= John Cowley (actor) =

Irish actor (1923–1998)

John Cowley (8 September 1923 - 13 February 1998) was an Irish actor, best known for his role as paterfamilias, Tom Riordan, in the long-running RTÉ Television drama series, The Riordans.

== Early life and career ==
From a farming background, Cowley was born in Navan, County Meath. He left school at the age of 13 to work on the family farm. Cowley entered the acting profession as a member of one of the touring companies that brought theatre to rural communities in Ireland up until the 1960s.
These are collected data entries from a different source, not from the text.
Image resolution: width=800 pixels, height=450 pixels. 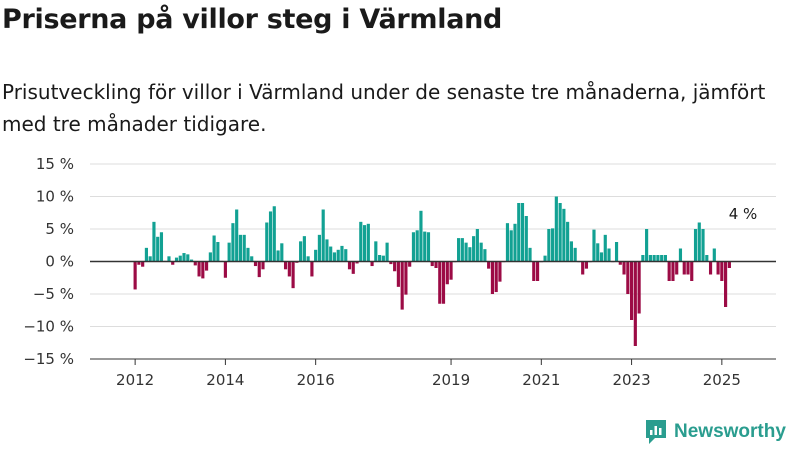 What do you see at coordinates (135, 380) in the screenshot?
I see `x-tick-label: 2012` at bounding box center [135, 380].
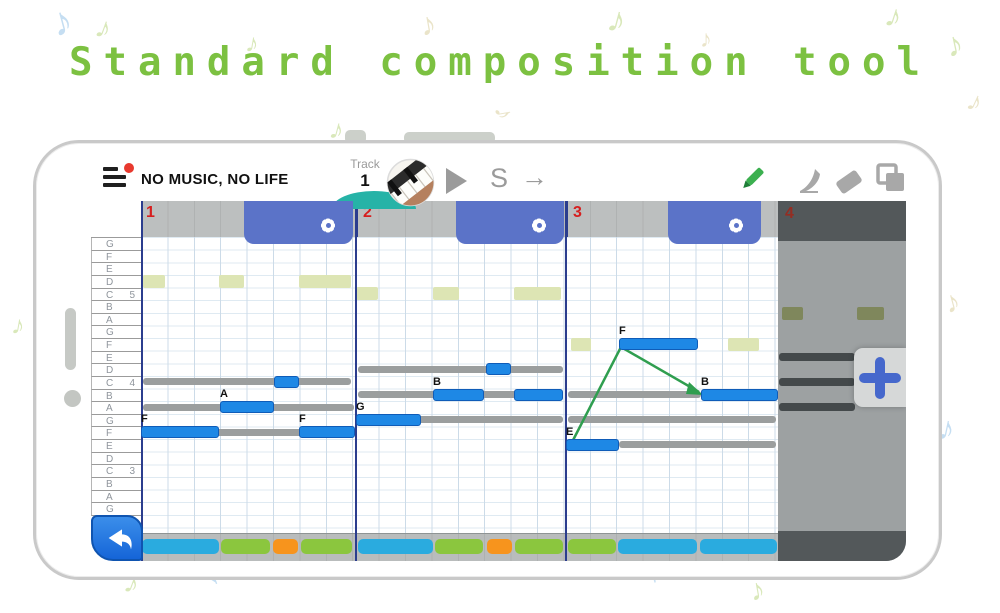 This screenshot has width=1000, height=613. I want to click on octave-label: 5, so click(132, 295).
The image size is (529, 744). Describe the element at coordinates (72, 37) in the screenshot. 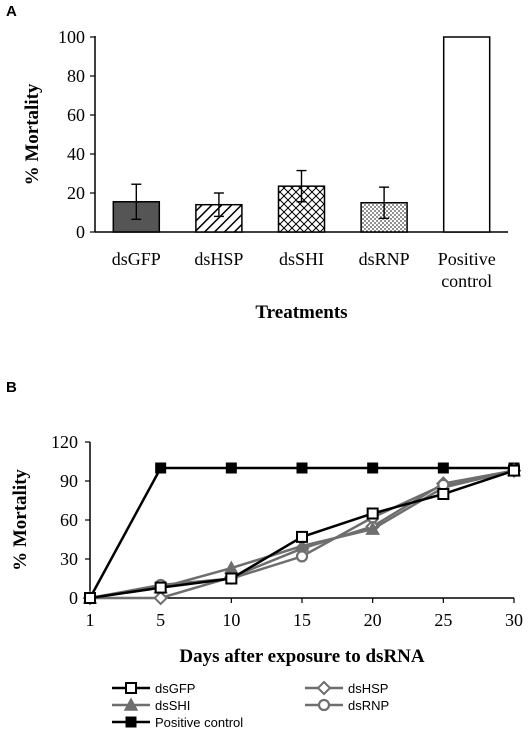

I see `y-tick-label: 100` at that location.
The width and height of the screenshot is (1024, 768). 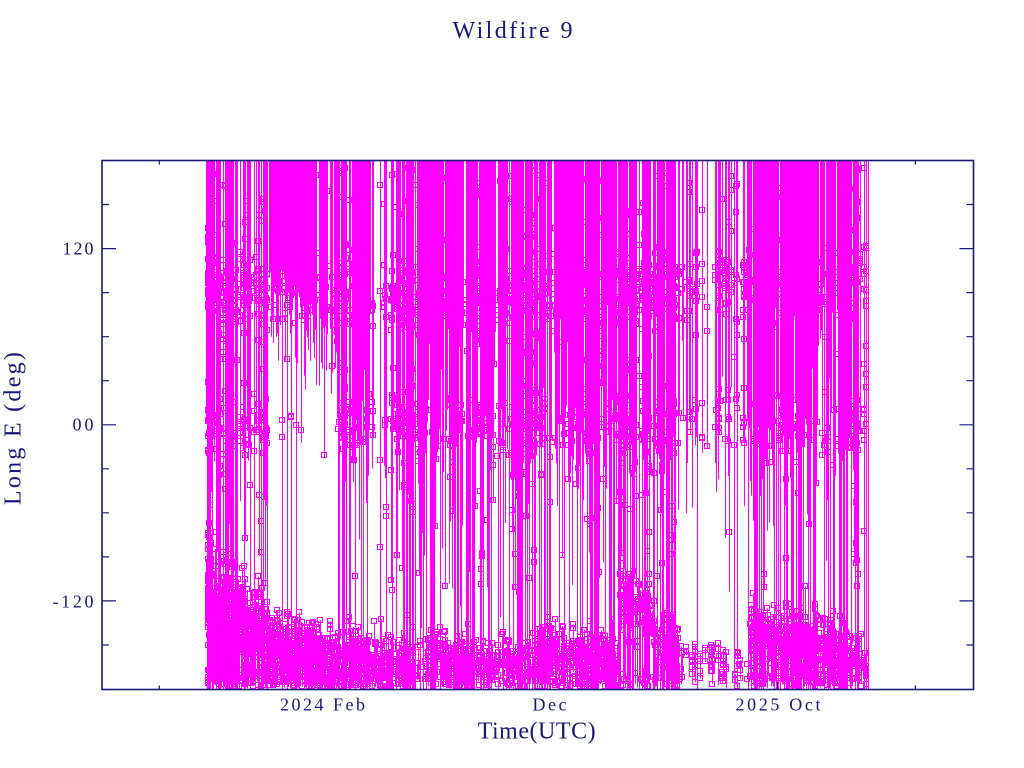 I want to click on svg-text: Wildfire 9, so click(x=513, y=31).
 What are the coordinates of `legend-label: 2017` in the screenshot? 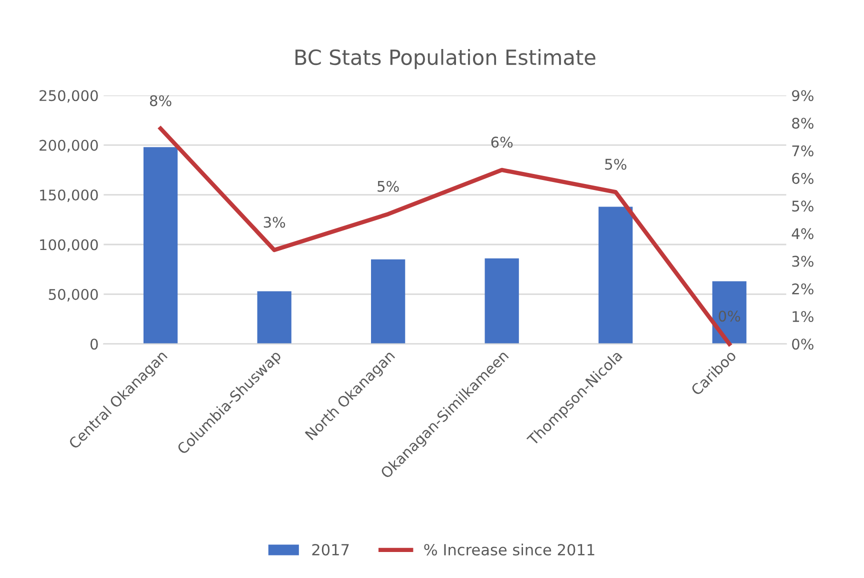 It's located at (330, 550).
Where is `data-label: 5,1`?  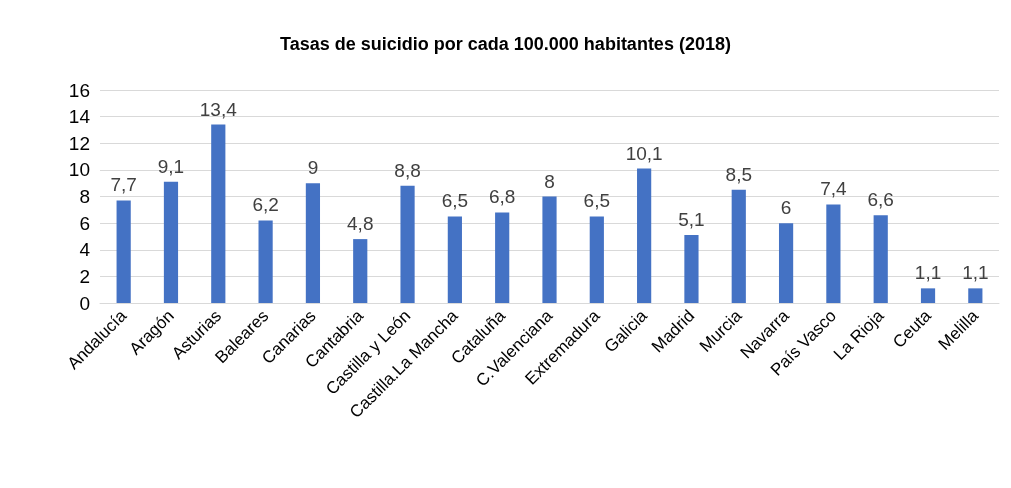
data-label: 5,1 is located at coordinates (692, 220).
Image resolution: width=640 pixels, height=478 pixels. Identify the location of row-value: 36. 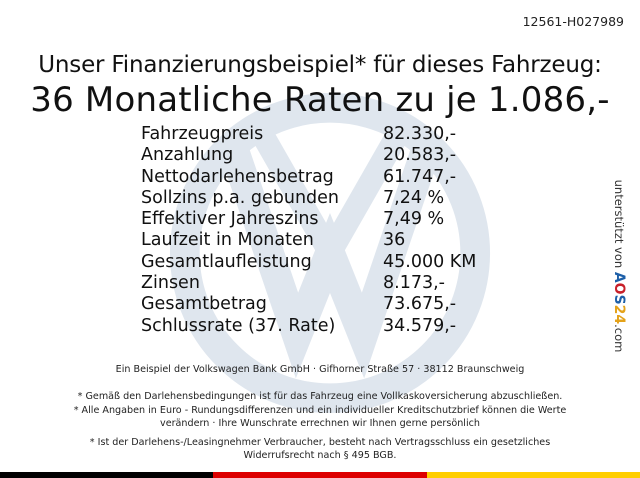
(394, 240).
In a bid to escape the impecunious life of a roving actor, he wrote to Laurence Olivier seeking a position at the Old Vic; however, Olivier politely declined.

In 1964, Cowley was chosen to play the part of Tom Riordan in RTÉ's new series, The Riordans. His performance won him a Jacob's Award in 1967 and he continued in the cast until the series ended in 1979. Tom Hickey, who played Tom Riordan's son, Benjy, described Cowley as the "central rock of The Riordans" and "the father of the whole enterprise".
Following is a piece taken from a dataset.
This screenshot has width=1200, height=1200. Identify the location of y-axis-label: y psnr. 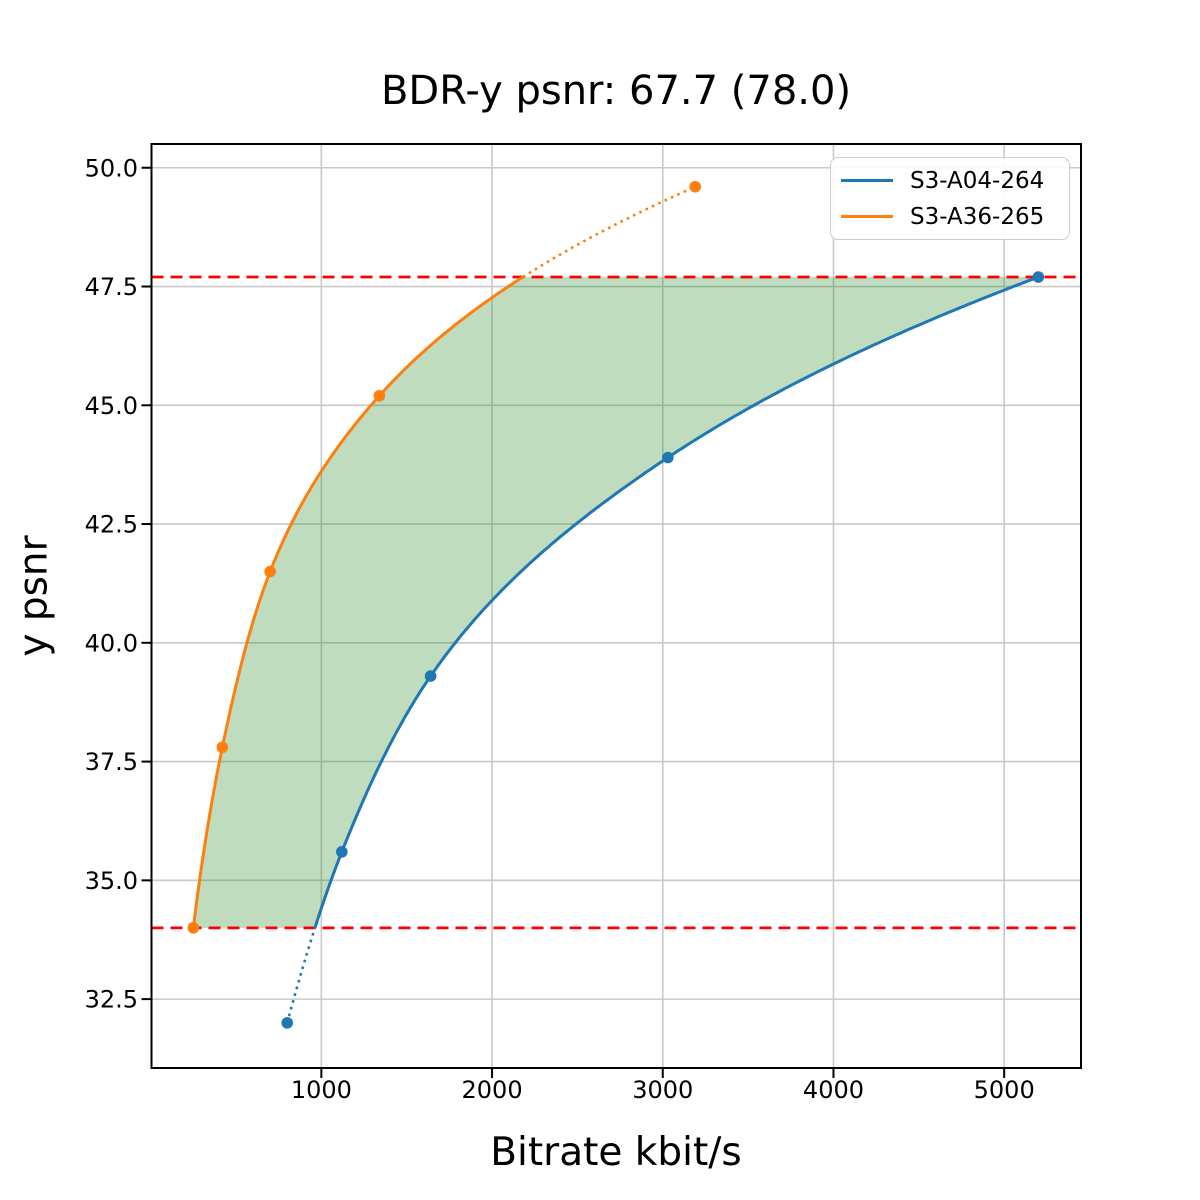
(34, 596).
Following The Riordans, Cowley returned to the stage and continued acting up to the end of his life. At the time of his death, he was rehearsing with Galway's Druid Theatre Company for their production of Brian Friel's play, Philadelphia Here I Come. He appeared in a number of feature films, including Jim Sheridan's The Field, an adaptation of John B. Keane's play, and the same director's 1997 film The Boxer.

Cowley was a passionate opponent of cruelty to animals and campaigned vigorously against hare coursing and fox hunting. He was a founder-member of the Irish Council Against Blood Sports.

==Death==
Cowley was married to the actress, Annie D'Alton, who predeceased him in March 1983. Cowley died at his home in Ardbraccan, aged 74. Their son, Ultan, is a writer and historian.